By 18/03/2020 No Comments

The participants were asked to figure the puzzle of the Naivasha Grid. (Photo: Nikolas Rubiato/CCHN)

In February and March 2020, the CCHN organized two Peer Workshops and a Specialized Session in Spanish to strengthen the negotiation capabilities of humanitarian workers in Latin America. The first Taller de negociación humanitaria en terreno (Peer Workshop on Humanitarian Negotiations) was held in Cucuta, Colombia on 25-27 February 2020. Following the Cucuta workshop, a second Peer Workshop and a Specialized Session took place in San Salvador, El Salvador in early March 2020.

 

In addition to participants from leading humanitarian organizations who are CCHN Strategic Partners, such as ICRC, UNHCR, MSF and WFP, we welcomed participants from INGOs such as NRC and HIAS (Hebrew Immigrant Aid Society).

Participants came not only from Colombia and El Salvador, but also from Brazil, Venezuela, Mexico, Panama and Honduras.
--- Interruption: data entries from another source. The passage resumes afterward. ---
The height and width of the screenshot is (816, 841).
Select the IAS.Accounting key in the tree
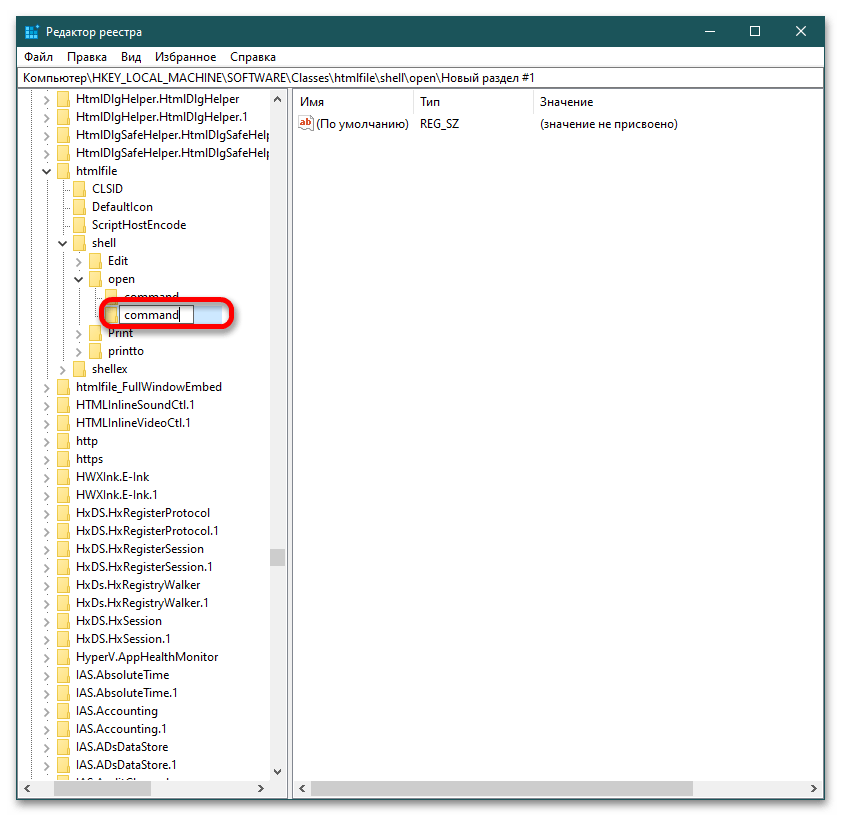[x=116, y=711]
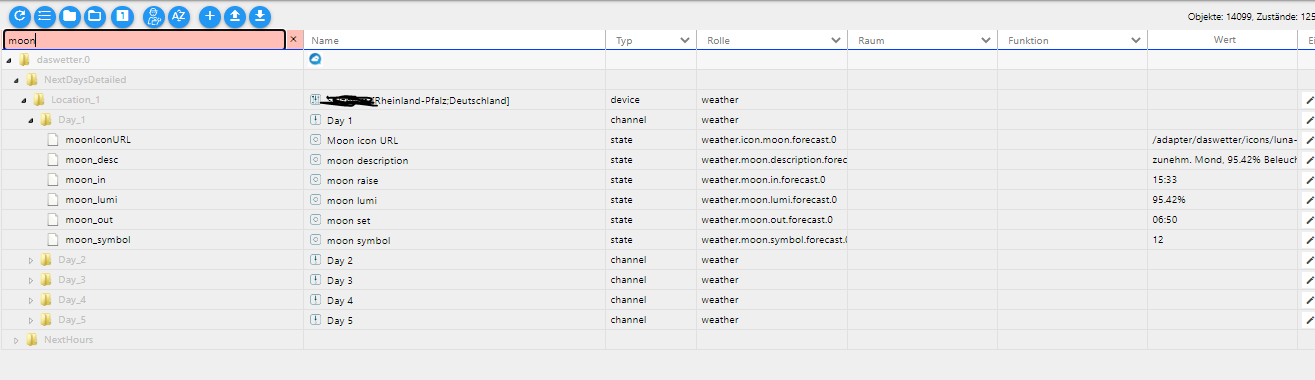
Task: Click the moon ID filter input field
Action: coord(144,40)

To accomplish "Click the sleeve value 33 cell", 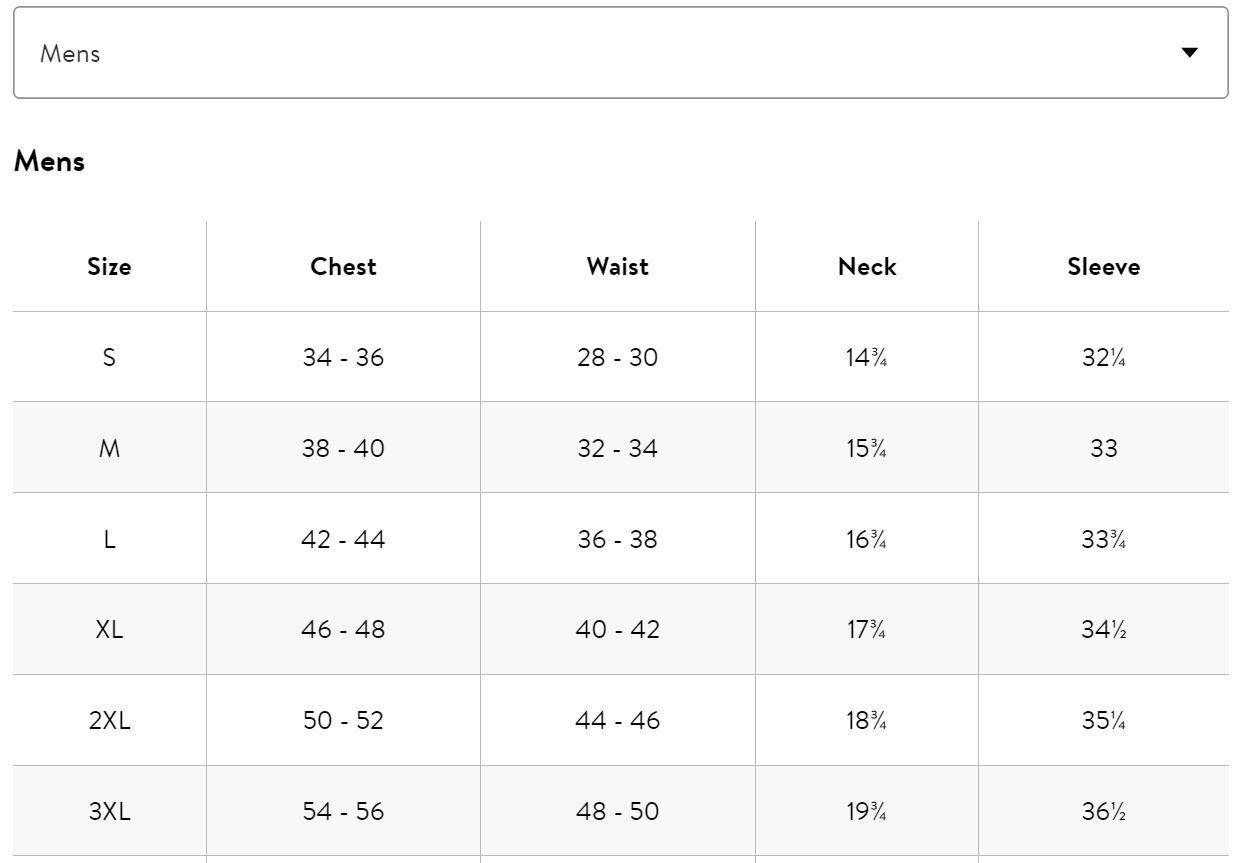I will click(1103, 448).
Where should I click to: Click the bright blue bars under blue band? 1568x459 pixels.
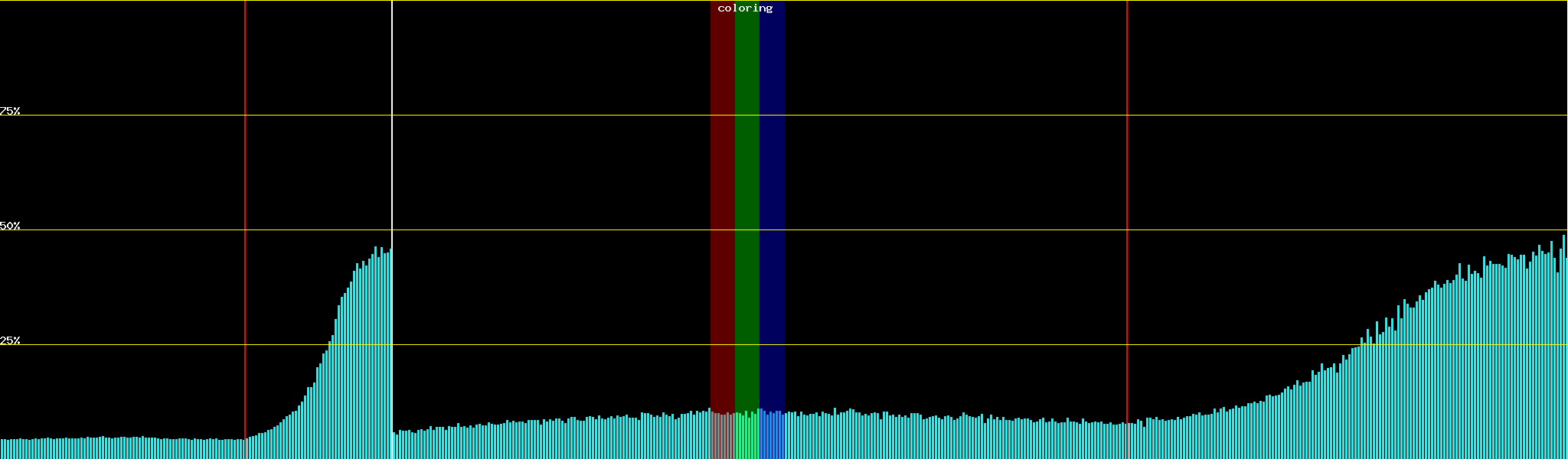click(772, 436)
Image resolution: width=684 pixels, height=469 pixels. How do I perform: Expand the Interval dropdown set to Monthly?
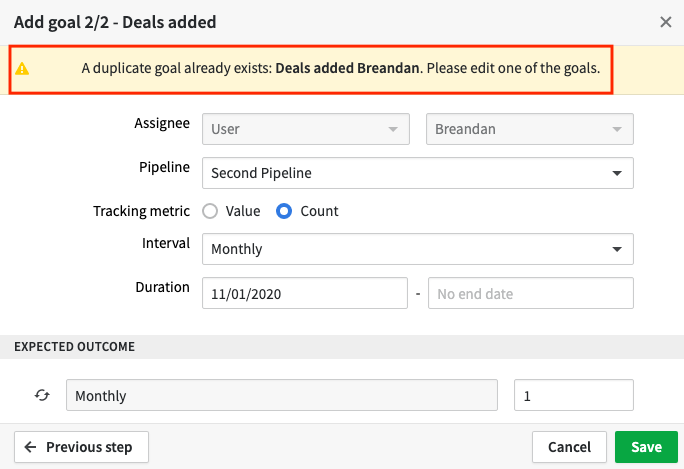tap(417, 249)
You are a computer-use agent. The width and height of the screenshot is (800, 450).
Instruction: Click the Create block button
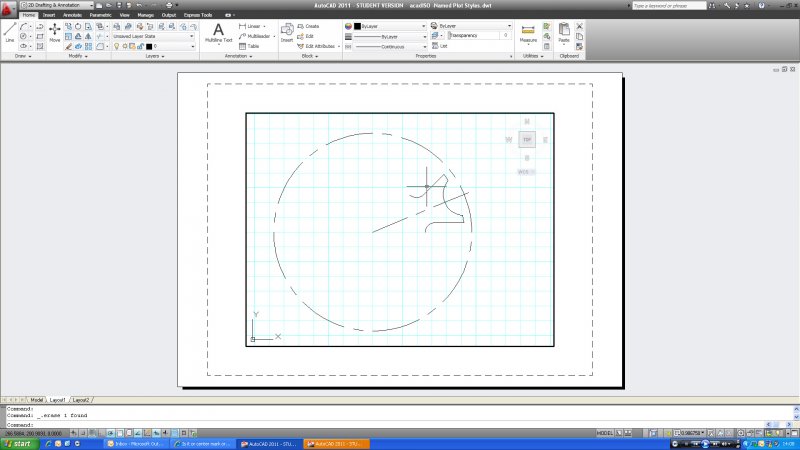point(310,26)
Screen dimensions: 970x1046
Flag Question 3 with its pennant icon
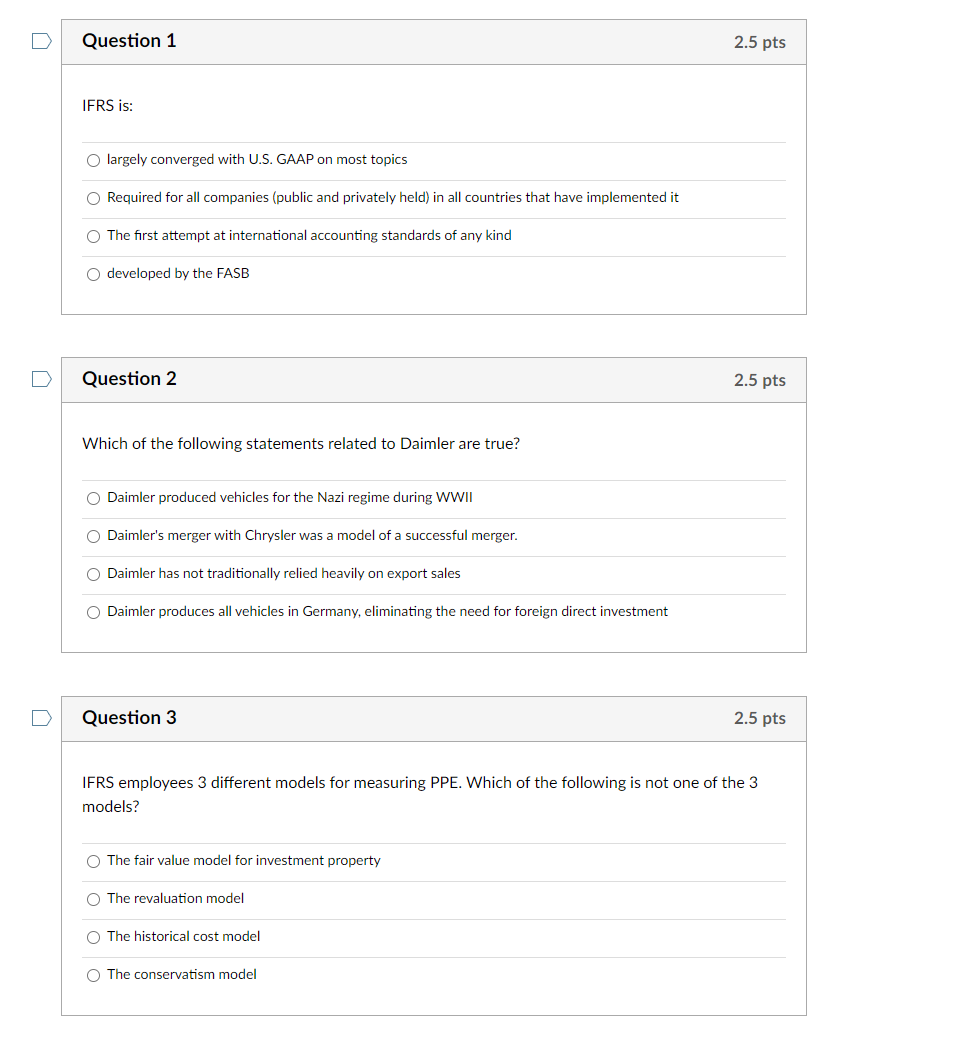[x=40, y=718]
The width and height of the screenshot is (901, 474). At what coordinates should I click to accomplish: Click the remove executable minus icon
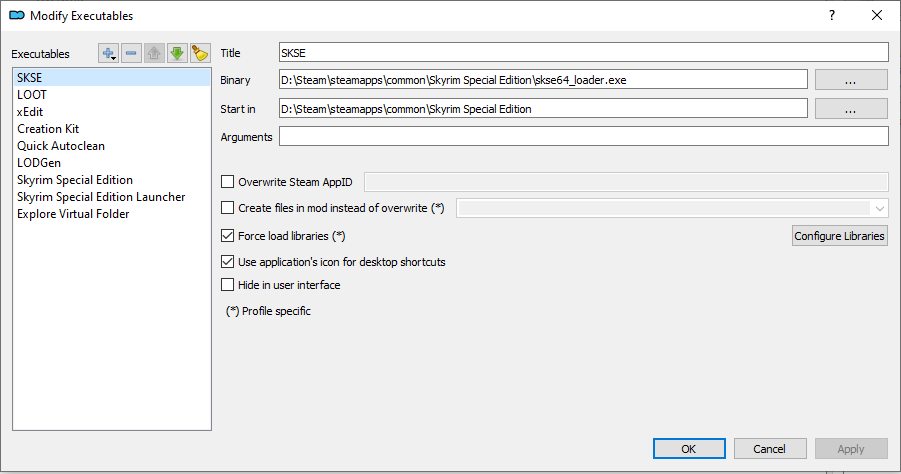132,53
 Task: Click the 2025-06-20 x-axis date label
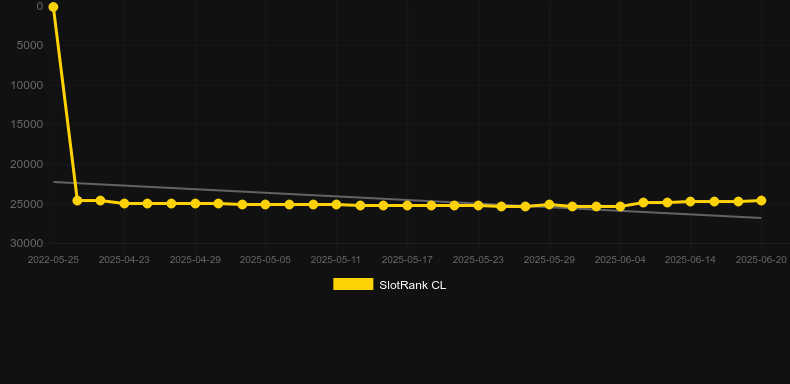click(761, 260)
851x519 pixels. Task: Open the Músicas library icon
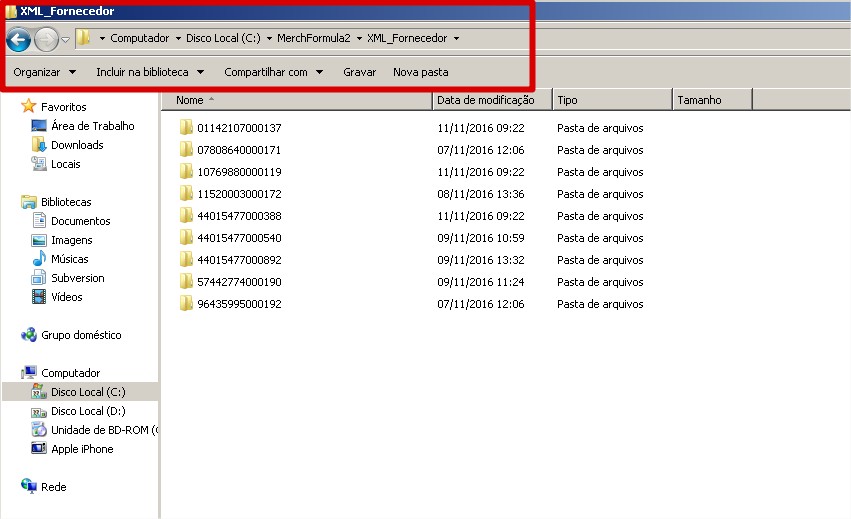pos(39,259)
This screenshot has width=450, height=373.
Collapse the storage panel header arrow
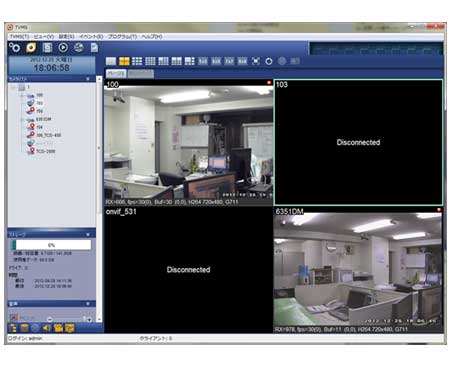[88, 235]
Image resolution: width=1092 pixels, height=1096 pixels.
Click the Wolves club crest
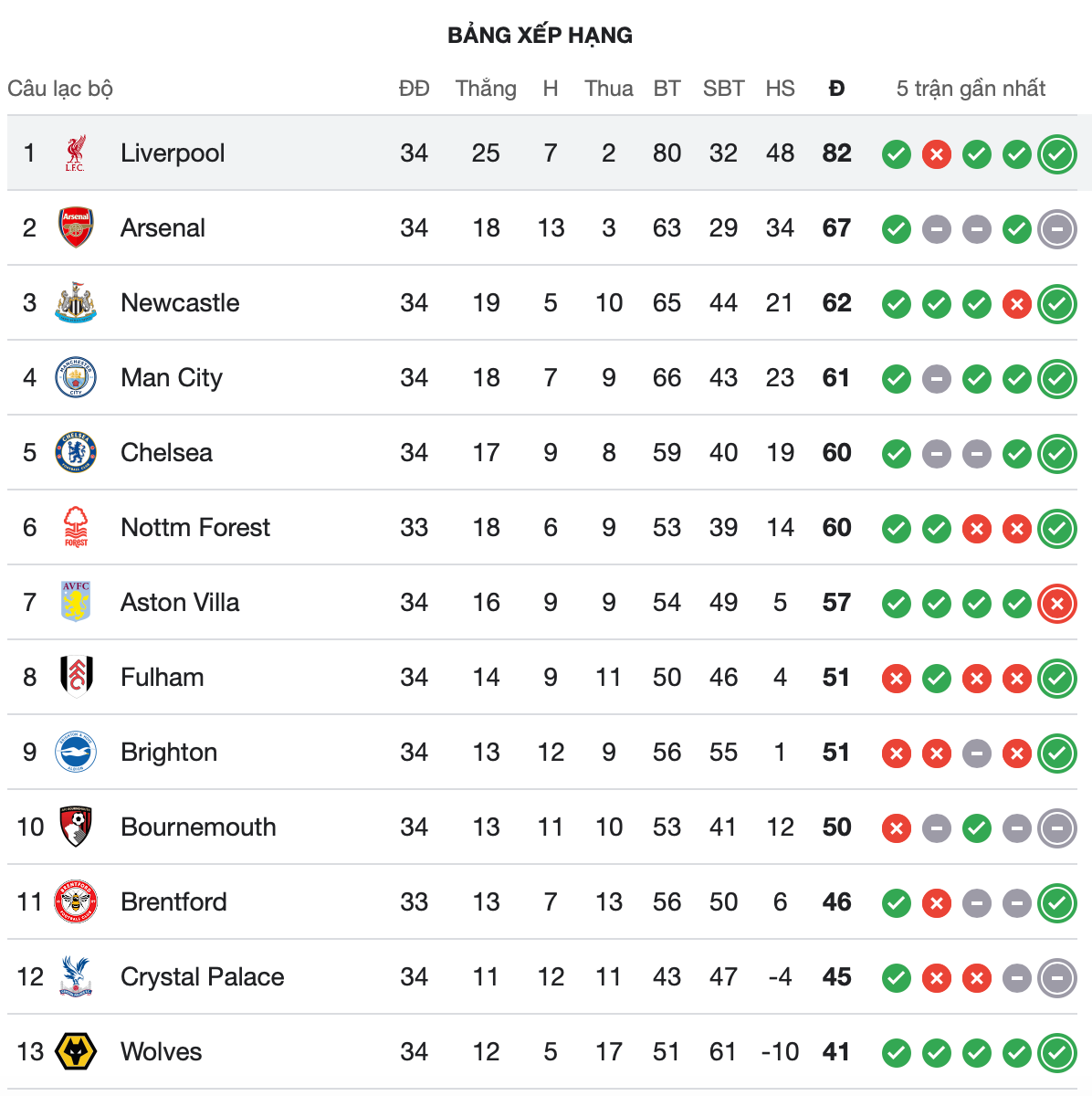click(x=76, y=1052)
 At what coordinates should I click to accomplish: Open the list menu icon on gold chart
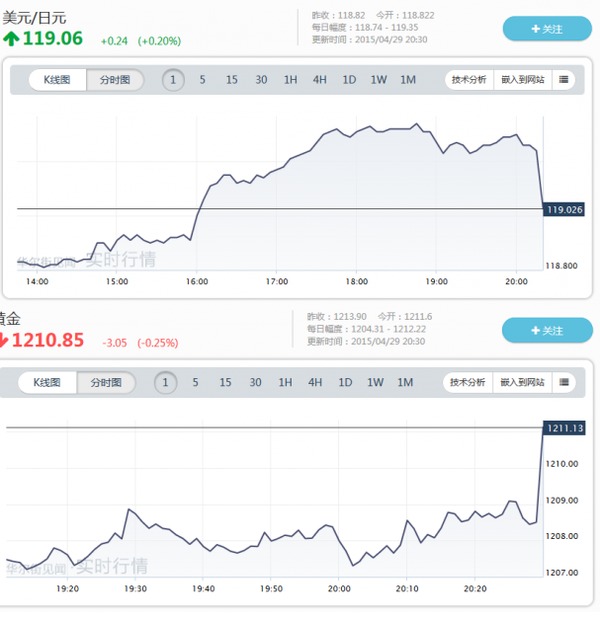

This created interesting peer exchanges between people from multiple contexts and situations, yet still focused on Latin America. In addition, the good gender balance in these workshops was something that deserves recognition.

Preparation Prior to the Workshops

Before going to the on-site Peer Workshops, participants were given access to CCHN Connect where they could find the reading materials and the introduction to the sessions delivered during the workshops. Also, participants could get to know each other and start networking.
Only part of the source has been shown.